> _Aim of the task_:
Continue the text about the comic writer and artist Asia Alfasi from the point where it ends.

Libyan-British comic writer and artist

Asia Alfasi (born 20 April 1984) is a Libyan-British manga-influenced comic writer and artist. She was born in Libya and moved to Scotland at the age of 7. She lives in Birmingham, England. Her works synthesise Islamic, Libyan, British, and Japanese influences. She first gained notoriety when she was the first female to participate in and win the Hi8us Midlands Stripsearch competition with a portfolio based on her character Monir.

==Publications==
Since she first started creating comics professionally in 2003, Asia has released two major publications. Her first major work, "JinNarration", was published in the Mammoth Book of Best New Manga, an anthology of works by up-and-coming young British comic artists. Her short semi-autobiographical story, "The non-savvy non-commuter", was displayed on the walls of Piccadilly Circus tube station as part of Thin Cities, the celebration of the 100th anniversary of the station's opening. It was on display from 15 December 2006 to 31 April 2007. Her first individually published graphic novel will detail the adventures of a young Muslim girl and the events of her life in both Libya and Scotland. It is due to be released by Bloomsbury this year.

> _Data provided_:
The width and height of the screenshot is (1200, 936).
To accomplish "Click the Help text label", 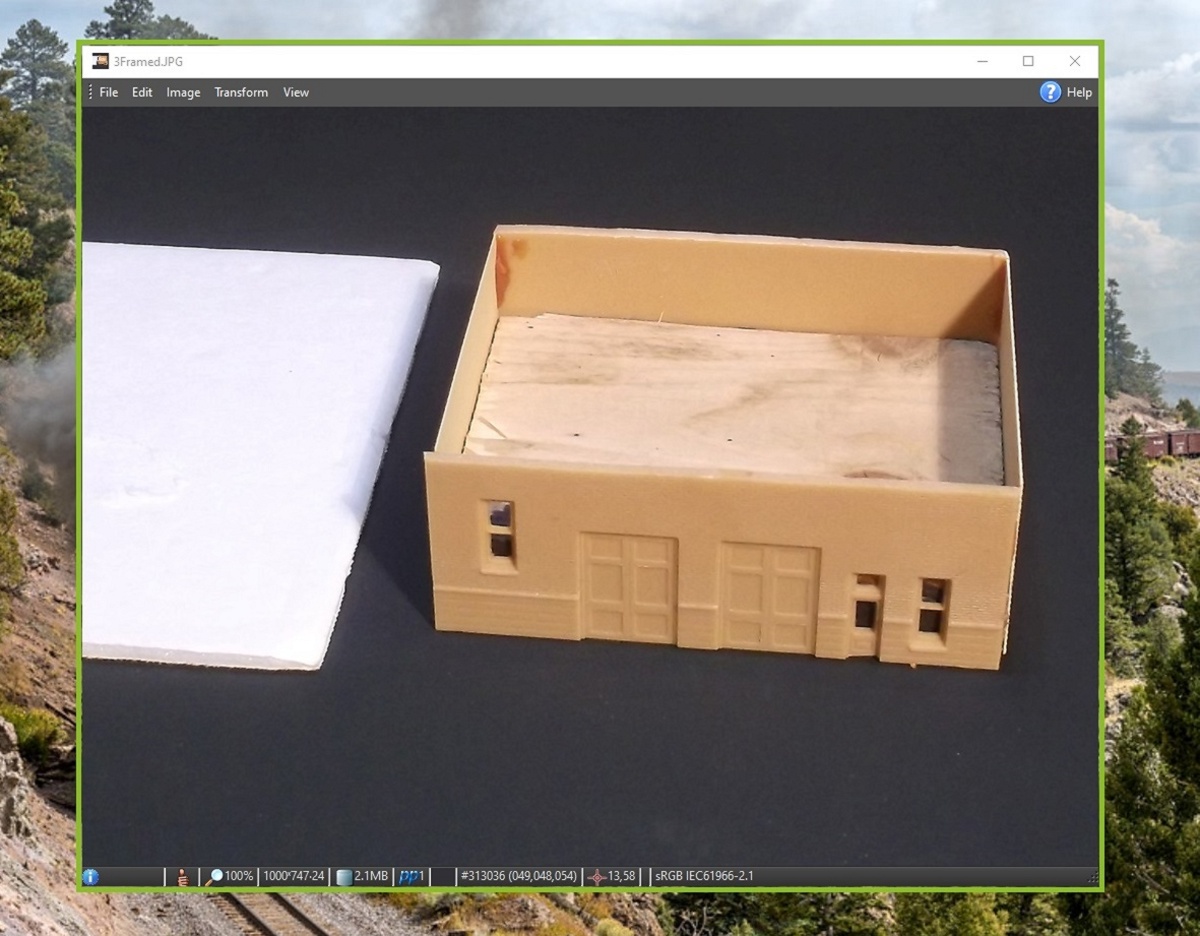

> _Final answer_:
Asia is currently also working on converting a play into a graphic novel which is due to be published in August. The play, for which Asia had earlier designed the poster, is called Looking for Yoghurt, and is performed by the Birmingham Repertory Theatre Company, Joyful Theatre and Kijimuna Festa in association with Hanyong Theatre. A third book that she is working on is called The Adventures of Joseph and Jasmine and will also be out by the end of the year.

==Events==
Following a period of absence from the public scene, Asia has attended several events since the start of 2009. She has appeared at the Highlands International Comics Expo, the Hi-Ex, on 14 and 15 February in Inverness, Scotland. On 10 and 11 May she attended the Bristol International Comic Expo, and later that month she also attended the London MCM. During this year, Asia attended the CAPTION comics festival in Oxford on 15 and 16 August. She was also at BICS, the British International Comics Show on 3 and 4 October, and the second London MCM Expo on 24 and 25 October of 2009.